The Indo-Pacific is a strategic system encompassing the Indian and Pacific oceans, reflecting the expanding interests and reach of China and India as well as the enduring role of the US. The Lowy Institute's International Security program presents a weekly selection of links illuminating the changing security picture in this increasingly connected super-region.
- A few links from China this week. First, China has announced its military spending will increase by 10% this year, even with the economy expanding just 7.4% in 2014.
- A PLA general has said that Hong Kong's Occupy protests were an 'orchestrated Hong Kong version of a colour revolution', in what is seen as a warning to pro-independence Taiwanese.
- What is shaping Xi Jinping's presidency? Historical trauma.
- Why is the Regional Comprehensive Economic Partnership of Asia and the Pacific of particular importance to India?
- Some interesting details have emerged from US Director of National Intelligence James Clapper's secret trip to North Korea.
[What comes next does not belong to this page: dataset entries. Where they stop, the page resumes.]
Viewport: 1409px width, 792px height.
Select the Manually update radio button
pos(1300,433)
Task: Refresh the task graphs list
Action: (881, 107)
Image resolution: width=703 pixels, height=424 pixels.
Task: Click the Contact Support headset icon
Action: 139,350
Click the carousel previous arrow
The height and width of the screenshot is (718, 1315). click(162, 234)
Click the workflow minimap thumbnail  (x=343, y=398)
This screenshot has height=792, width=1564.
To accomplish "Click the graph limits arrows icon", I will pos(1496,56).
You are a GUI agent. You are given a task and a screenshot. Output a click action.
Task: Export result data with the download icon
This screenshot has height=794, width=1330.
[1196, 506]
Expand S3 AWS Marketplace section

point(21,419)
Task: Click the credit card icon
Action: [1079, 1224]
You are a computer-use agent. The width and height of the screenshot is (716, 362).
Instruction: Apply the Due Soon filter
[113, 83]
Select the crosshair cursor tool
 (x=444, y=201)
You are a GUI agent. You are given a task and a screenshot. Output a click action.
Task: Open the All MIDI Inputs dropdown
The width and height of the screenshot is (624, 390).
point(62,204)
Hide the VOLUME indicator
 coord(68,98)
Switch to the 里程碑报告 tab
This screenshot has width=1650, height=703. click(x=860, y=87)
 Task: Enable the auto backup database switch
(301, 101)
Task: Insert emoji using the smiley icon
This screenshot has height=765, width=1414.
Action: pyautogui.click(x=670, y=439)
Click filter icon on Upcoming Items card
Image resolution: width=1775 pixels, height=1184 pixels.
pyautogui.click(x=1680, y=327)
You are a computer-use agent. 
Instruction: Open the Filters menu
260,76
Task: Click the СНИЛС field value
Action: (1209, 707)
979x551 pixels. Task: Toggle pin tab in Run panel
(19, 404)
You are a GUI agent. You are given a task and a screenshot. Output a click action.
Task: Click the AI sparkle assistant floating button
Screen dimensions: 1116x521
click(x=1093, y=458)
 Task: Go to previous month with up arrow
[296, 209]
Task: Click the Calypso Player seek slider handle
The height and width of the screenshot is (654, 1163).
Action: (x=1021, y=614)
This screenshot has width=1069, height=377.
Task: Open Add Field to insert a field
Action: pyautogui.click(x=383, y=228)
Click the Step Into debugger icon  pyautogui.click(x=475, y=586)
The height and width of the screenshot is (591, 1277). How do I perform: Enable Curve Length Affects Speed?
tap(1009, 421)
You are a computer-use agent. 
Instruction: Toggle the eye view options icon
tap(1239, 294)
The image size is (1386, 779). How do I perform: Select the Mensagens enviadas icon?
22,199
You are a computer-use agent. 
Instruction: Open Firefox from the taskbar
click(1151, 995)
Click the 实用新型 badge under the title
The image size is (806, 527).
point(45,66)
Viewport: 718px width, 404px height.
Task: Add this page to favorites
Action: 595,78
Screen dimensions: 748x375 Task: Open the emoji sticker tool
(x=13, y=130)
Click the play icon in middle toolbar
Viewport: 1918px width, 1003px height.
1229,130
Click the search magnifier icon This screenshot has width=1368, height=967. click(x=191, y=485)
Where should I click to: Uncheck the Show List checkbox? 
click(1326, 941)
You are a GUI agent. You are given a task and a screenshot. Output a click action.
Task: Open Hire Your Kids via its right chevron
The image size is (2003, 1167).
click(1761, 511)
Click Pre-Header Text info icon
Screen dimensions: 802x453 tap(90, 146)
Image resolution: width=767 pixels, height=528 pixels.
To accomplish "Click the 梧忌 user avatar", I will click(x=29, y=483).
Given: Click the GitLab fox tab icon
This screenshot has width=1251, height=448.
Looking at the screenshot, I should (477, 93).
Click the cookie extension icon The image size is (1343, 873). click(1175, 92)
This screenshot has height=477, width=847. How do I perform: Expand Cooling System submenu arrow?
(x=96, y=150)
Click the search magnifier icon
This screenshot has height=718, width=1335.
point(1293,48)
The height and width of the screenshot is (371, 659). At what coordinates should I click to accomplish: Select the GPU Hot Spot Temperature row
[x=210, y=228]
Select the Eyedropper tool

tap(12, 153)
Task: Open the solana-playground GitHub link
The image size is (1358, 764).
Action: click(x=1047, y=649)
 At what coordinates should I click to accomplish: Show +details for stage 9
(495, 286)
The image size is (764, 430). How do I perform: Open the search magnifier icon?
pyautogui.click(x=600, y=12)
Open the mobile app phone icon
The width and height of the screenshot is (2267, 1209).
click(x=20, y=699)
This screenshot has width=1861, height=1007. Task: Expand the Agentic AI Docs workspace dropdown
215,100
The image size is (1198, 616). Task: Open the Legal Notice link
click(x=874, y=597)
Earlier this week, North Korea fired some short-range missiles off its coast to protest annual US-South Korean military drills.
- The US has started to fly the new P-8 Poseidon surveillance aircraft over the South China Sea from a base in the Philippines and is planning on shifting more Aegis-equipped destroyers to the Pacific.
- Submarines in the Indo-Pacific: after push-back from the new government in Sri Lanka over whether it would allow China to continue docking its submarines in Colombo, China has defended its actions.